Center City is poised to become home to a Delaware-founded climate-conscious startup that recently raised funding to grow its team.
Carbon Reform, founded by Jo Norris and Nick Martin, is the maker of a modular carbon capture device for commercial buildings. The device removes indoor carbon buildup that results when many people are in an indoor space breathing the same air, even if it’s ventilated.
The company’s modular retrofit device, called the Carbon Capsule, removes CO2 and other contaminants from indoor air. The device mixes air purification techniques with permanent carbon capture technology. The 2020-founded company — which Technical.ly named one of its 2022 RealLIST Startups in Delaware — previously raised a friends and family round and participated in the summer 2022 cohort of StartOut’s Growth Lab accelerator.
And this week, it announced it had closed a $3 million seed round led by Azolla Ventures, a climate tech VC fund. Virya LLC, Revolution’s Rise of the Rest Seed Fund, Plug and Play Ventures, Gaingels and Preston Schell also participated.
“Carbon Reform’s modular carbon capture system is a game-changer,” said Amy Duffuor, general partner at Azolla Ventures, in a statement. “It retrofits into existing HVAC infrastructure to scrub CO2 from air, allowing carbon capture and sequestration in one device, alongside energy savings and indoor air quality improvement. We’re looking forward to supporting the Carbon Reform team during their next stage of growth.”
Norris told Technical.ly in an email that the company’s seven-person team (five full-timers and two part-timers) are currently located at the Delaware Innovation Space in Wilmington and NextFab in Philly as they wait for a full buildout space in Center City. The space will include dedicated lab space, machining, assembly and office space to accommodate a growing team.

§ Supplied material:
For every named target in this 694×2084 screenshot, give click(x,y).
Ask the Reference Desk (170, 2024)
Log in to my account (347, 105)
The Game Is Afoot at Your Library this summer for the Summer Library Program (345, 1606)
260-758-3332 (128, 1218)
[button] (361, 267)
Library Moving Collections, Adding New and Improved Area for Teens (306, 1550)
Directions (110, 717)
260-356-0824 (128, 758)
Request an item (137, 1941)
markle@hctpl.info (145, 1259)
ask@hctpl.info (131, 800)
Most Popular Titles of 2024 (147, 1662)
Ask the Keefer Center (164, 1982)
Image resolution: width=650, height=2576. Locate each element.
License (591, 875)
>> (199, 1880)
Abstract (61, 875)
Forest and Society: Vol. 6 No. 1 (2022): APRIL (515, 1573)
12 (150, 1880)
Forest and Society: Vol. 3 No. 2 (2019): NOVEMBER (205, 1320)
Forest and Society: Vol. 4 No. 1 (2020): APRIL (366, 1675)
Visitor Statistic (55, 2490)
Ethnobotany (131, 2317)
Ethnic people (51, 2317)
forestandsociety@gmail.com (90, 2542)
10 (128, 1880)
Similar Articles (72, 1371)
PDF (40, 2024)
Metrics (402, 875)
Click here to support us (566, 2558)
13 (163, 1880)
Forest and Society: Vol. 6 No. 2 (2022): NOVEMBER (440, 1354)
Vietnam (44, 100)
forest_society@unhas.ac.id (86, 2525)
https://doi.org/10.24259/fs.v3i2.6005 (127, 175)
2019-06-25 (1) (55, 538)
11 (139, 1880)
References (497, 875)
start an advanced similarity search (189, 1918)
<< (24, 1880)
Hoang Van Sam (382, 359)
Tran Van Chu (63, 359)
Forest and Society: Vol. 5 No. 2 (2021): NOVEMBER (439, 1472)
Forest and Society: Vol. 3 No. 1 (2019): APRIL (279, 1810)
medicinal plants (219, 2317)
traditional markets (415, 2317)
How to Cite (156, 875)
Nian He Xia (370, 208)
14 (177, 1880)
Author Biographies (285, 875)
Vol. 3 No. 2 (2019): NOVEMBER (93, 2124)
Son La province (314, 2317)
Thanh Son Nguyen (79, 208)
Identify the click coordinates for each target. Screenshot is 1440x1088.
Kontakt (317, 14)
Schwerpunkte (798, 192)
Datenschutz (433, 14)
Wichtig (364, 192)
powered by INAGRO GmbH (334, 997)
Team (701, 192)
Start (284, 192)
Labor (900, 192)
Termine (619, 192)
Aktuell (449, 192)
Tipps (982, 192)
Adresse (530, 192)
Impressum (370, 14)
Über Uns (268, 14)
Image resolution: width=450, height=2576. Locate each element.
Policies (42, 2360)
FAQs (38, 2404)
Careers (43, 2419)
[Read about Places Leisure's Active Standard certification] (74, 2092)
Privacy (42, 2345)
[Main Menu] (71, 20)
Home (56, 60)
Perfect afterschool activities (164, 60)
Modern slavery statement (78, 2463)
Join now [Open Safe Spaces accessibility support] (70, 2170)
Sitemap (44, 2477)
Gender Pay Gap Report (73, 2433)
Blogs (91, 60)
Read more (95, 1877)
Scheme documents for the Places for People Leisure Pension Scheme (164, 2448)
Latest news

§ Tasks to complete:
a – In the Carbon Reform article, which firm led the $3 million seed round?
b – Please say whether each statement agrees with the Carbon Reform article, and quote the words that decide it: (i) Carbon Reform was founded in 2020. (ii) All seven members of the company's team work full time. (iii) The company took part in a summer 2021 accelerator cohort.
Answer using only the Carbon Reform article.

§ Outputs by task:
a – Azolla Ventures

b –
(i) Yes: "The 2020-founded company"
(ii) No: "seven-person team (five full-timers and two part-timers)"
(iii) No: "participated in the summer 2022 cohort of StartOut’s Growth Lab accelerator"